### Task:
Find the string "Slegte" in the entries and copy each line that has it.

### Records for processing:
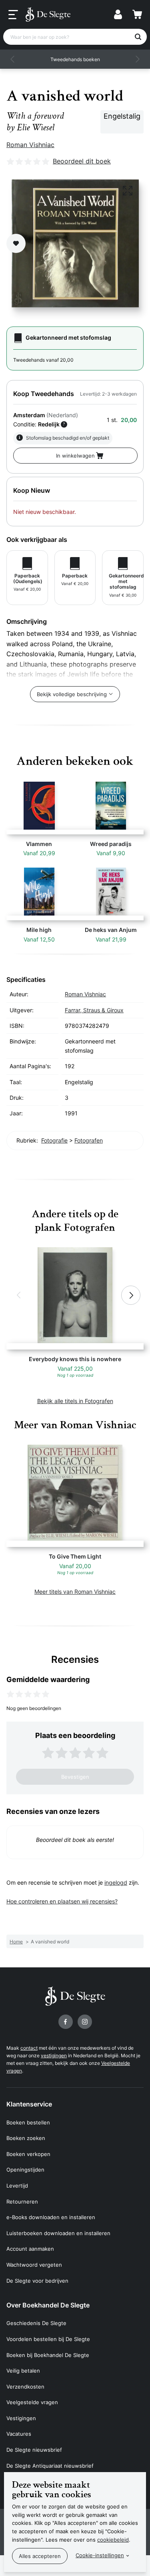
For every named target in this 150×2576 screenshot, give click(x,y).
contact (29, 2048)
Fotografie (54, 1140)
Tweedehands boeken (75, 59)
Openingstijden (25, 2169)
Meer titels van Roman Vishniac (75, 1591)
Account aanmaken (30, 2249)
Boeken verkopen (28, 2154)
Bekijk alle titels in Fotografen (75, 1400)
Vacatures (18, 2434)
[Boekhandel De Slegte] (48, 14)
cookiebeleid (113, 2539)
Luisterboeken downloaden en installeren (58, 2233)
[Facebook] (65, 2021)
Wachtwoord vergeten (34, 2264)
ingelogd (115, 1882)
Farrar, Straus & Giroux (94, 1010)
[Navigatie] (13, 15)
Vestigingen (21, 2418)
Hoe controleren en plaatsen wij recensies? (62, 1901)
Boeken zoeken (25, 2138)
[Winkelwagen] (137, 14)
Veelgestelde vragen (32, 2402)
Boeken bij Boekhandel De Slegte (47, 2355)
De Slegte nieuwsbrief (34, 2450)
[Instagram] (84, 2021)
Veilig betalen (23, 2370)
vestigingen (54, 2055)
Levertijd (17, 2185)
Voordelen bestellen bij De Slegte (48, 2339)
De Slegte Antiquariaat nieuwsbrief (50, 2466)
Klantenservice (29, 2104)
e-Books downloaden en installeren (50, 2217)
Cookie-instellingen (100, 2555)
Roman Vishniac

### Task answer:
[Boekhandel De Slegte] (48, 14)
Boeken bij Boekhandel De Slegte (47, 2355)
De Slegte nieuwsbrief (34, 2450)
Voordelen bestellen bij De Slegte (48, 2339)
De Slegte Antiquariaat nieuwsbrief (50, 2466)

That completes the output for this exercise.